- Носки? - спросила она. - Да. А что? Марти наклонился вперед и, понизив голос до шепота, сказал:
- Эта сказка будет продолжаться до самого Рождества, и вы еще не раз напугаетесь до смерти. И он скорчил страшную гримасу. Шарлотта натянула одеяло до носа. Эмили хихикнула и потребовала:
- Папа, давай дальше.
Откуда-то сверху, от самого солнца,
Несется серебряный звон колокольцев.
Зигзагами мчится оленья упряжка,
Как будто летать разучились, бедняжки,
И правит санями, насколько мне видна,
Возница ужасно зловещего вида:
Вместо улыбки - оскаленный рот,
Если он - Санта, то Санта не тот.
Слышится хохот, и гогот, и вой,
Он машет руками, он брызжет слюной
И, в довершенье всего беспорядка,
Мелко трясется, как будто в припадке.
(Если приметы вам встретятся эти,
Срочно звоните в полицию, дети!)
- О, Боже, - выдохнула Шарлотта, натянув одеяло почти до глаз. Она говорила, что не любит страшных историй, однако, если в сказке не было ничего пугающего, она первая же и жаловалась на это.
- Итак, кто же это? - спросила Эмили. - Кто же все-таки связал Санта-Клауса, ограбил его и укатил в его санках?
Прячась под маскою доброго брата,
Близнец Санта-Клауса едет к ребятам.
Этот мошенник и злобный проказник
Хочет испортить рождественский праздник,
Мамы, смотрите, чтоб к вам не проник
Доброго Санты ужасный двойник.
Крепче заприте и выход, и вход
И не забудьте заткнуть дымоход.
- У-ух! - вскрикнула Шарлотта и с головой скрылась под одеялом. Эмили спросила:
- Почему двойник Санта-Клауса такой злой?
- У него, наверное, было трудное детство, - ответил Марти.

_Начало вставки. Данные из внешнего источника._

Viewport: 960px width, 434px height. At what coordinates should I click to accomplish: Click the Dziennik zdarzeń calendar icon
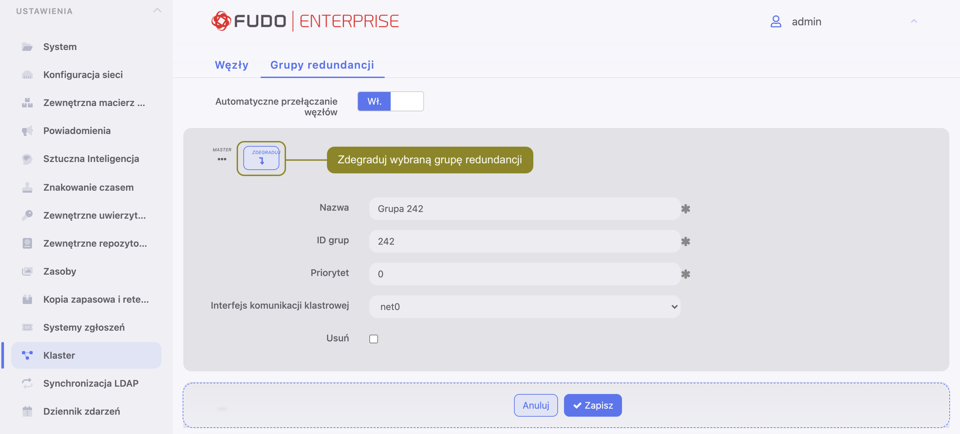[x=27, y=411]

- А может, это у него врожденное? - проговорила Шарлотта из-под одеяла.
- Разве люди могут рождаться плохими? - удивилась Эмили. И, не дожидаясь ответа Марти, она ответила:
- Да, конечно же, могут. Некоторые ведь рождаются хорошими, как ты и мама, поэтому кто-то должен рождаться плохим.

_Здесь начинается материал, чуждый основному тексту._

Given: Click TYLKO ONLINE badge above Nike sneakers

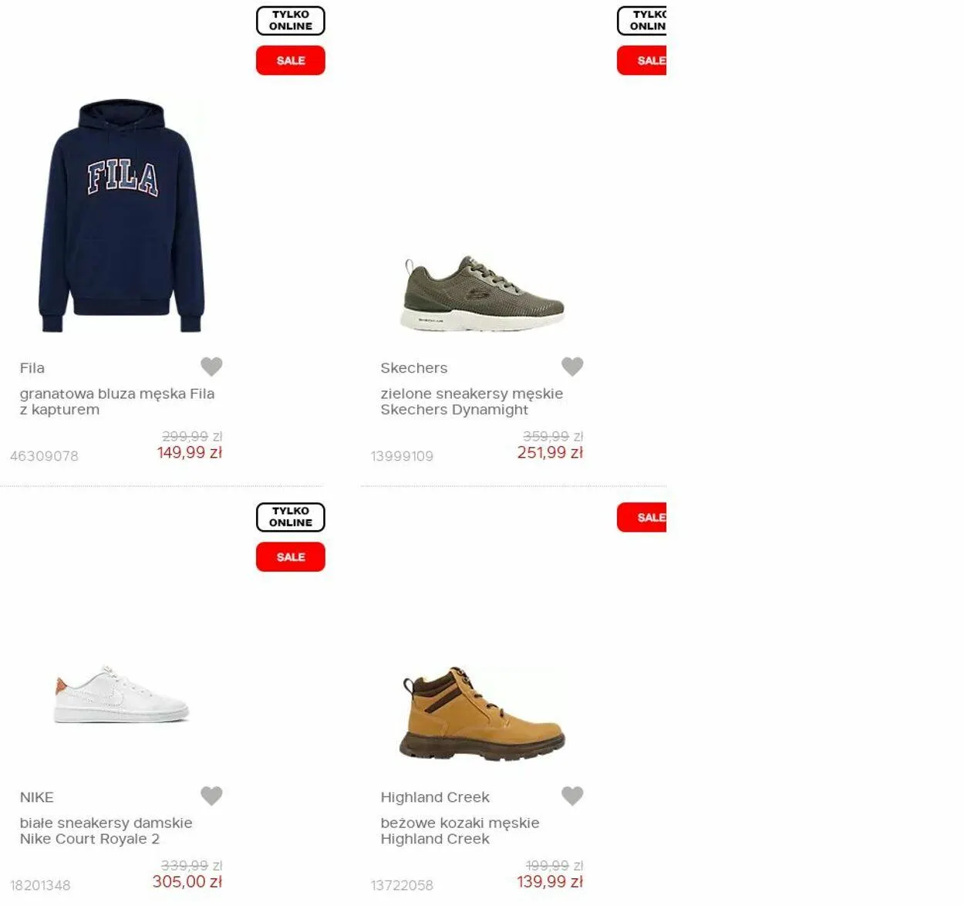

Марти упивался реакцией девочек на его стихи. Как писатель, Марти собирал и записывал слова девочек, ритм их речи, выражения. Он берег эти записи до того дня, когда они ему могут понадобиться для какой-нибудь сцены в романе. Он предполагал, что использовать своих, детей в корыстных целях было не очень этично, но ничего не мог с собой поделать. Его первоочередным долгом отца было сохранить все это в памяти, потому что он знал, что наступит время и эти воспоминания будут тем единственным, что у него останется от их детства, а он хотел помнить все, до мельчайших подробностей.. Очень четко. Хорошее и плохое. Простые моменты и важные события. Он не хотел растерять ни одной детали, так как все было очень дорого ему.
Эмили спросила;
- У двойника Санта-Клауса есть имя?
- Да, - ответил Марти. - У него есть имя, но вам придется подождать до следующего раза, чтобы узнать его. А на сегодня хватит.
Шарлотта высунула голову из-под одеяла и вместе с Эмили стала просить Марти повторить первую часть сказки, как он и надеялся. Даже после второго прочтения девочки еще не смогут угомониться и заснуть. Они попросят его почитать в третий раз, и он согласится, так как знает, что к этому времени они уже будут знать текст наизусть и вскоре успокоятся. Позже, к концу третьего чтения, они либо будут уже крепко спать, либо будут настолько сонными, что вот-вот заснут.
Начав читать сказку сначала, Марти услышал, как Пейдж повернулась и пошла к лестнице. Она будет ждать его в гостиной. В камине, скорее всего, будут потрескивать поленья, а на столе стоять бутылка красного вина и какая-нибудь снедь, и они, уютно устроившись на софе, будут делиться друг с другом событиями дня.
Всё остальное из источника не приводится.